As nice as that may sound, the fact is that most teenagers have sex, regardless of what they are told about it. The 1995 National Survey of Family Growth found that more than half of teenagers aged 15 to 19 were sexually active - specifically, 51 percent of females and 56 percent of males. Two-thirds of all teenagers are sexually active by the time they are 18, and there is nothing, really, that parents can do to stop them, short of building dungeons in their basements (no one get any ideas, now).

So if, in fact, teenagers do have sex, the best we can do is to encourage them to postpone becoming sexually active until they're ready, and provide them with information they need to keep themselves free of STD infection and unwanted pregnancies. We must face the reality that most teenagers will have sex no matter what we tell them. We can all moan about how terrible it is that teenagers are sexually active before they really know what they're doing. We shouldn't, however, act as if not telling teenagers anything about sex will prevent them from having it. That's just not the way it works.
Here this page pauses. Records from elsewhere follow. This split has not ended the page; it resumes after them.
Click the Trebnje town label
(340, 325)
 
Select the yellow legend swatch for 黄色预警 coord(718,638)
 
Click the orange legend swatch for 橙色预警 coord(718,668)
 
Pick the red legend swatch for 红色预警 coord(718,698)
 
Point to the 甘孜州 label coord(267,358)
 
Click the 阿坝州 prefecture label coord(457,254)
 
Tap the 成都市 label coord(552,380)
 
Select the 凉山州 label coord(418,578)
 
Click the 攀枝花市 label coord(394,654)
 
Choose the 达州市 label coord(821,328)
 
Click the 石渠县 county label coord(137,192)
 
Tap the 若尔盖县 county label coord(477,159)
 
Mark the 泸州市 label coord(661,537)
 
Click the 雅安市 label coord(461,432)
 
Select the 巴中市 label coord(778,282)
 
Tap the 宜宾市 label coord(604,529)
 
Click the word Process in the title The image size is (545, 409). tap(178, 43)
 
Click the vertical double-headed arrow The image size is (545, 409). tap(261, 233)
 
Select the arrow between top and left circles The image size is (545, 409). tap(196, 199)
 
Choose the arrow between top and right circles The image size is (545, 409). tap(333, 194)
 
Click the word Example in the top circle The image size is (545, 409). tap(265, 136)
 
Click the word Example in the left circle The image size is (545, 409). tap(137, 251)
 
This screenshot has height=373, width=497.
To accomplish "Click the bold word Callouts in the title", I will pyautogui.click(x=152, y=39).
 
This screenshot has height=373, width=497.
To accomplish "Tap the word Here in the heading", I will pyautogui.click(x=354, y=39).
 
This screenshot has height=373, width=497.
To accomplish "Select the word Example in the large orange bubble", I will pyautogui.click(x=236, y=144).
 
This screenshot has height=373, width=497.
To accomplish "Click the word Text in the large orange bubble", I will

There is proof that abstinence-only education is less effective than sex education when it comes to preventing one obvious consequence of teenage sexual activity: teenage pregnancy. Research shows that recent sharp declines in teenage pregnancy rates among sexually active teenagers are due more to teens' use of contraceptives than a newfound devotion to abstinence. According to the Alan Guttmacher Institute's 1994 report entitled "Sex and America's Teenagers," only 20 percent of the decline in the pregnancy rate was due to decreased sexual activity, while 80 percent was the result of the more effective use of contraceptives.

Even with the progress that has been made, teen pregnancy rates are far higher in the United States than in other developed countries, according to the AGI report. U.S. rates are twice as high as those in England and Canada, and nine times as high as those in Japan or the Netherlands. The age at which young people become sexually active in the U.S. and those countries is similar, so looking at the sex education policies in the other countries can point to what causes the pregnancy rates in the U.S. to be higher.

It probably isn't a coincidence that policies in England, Canada, and the Netherlands favor sex education, openness about sex, and access to contraception. If the U.S. continues in the direction of encouraging sex education and giving young people access to contraceptives, the rates of teen pregnancy and AIDS infection may decrease further. Abstinence-only education is more about morality than it is about reality and it simply won't get the job done.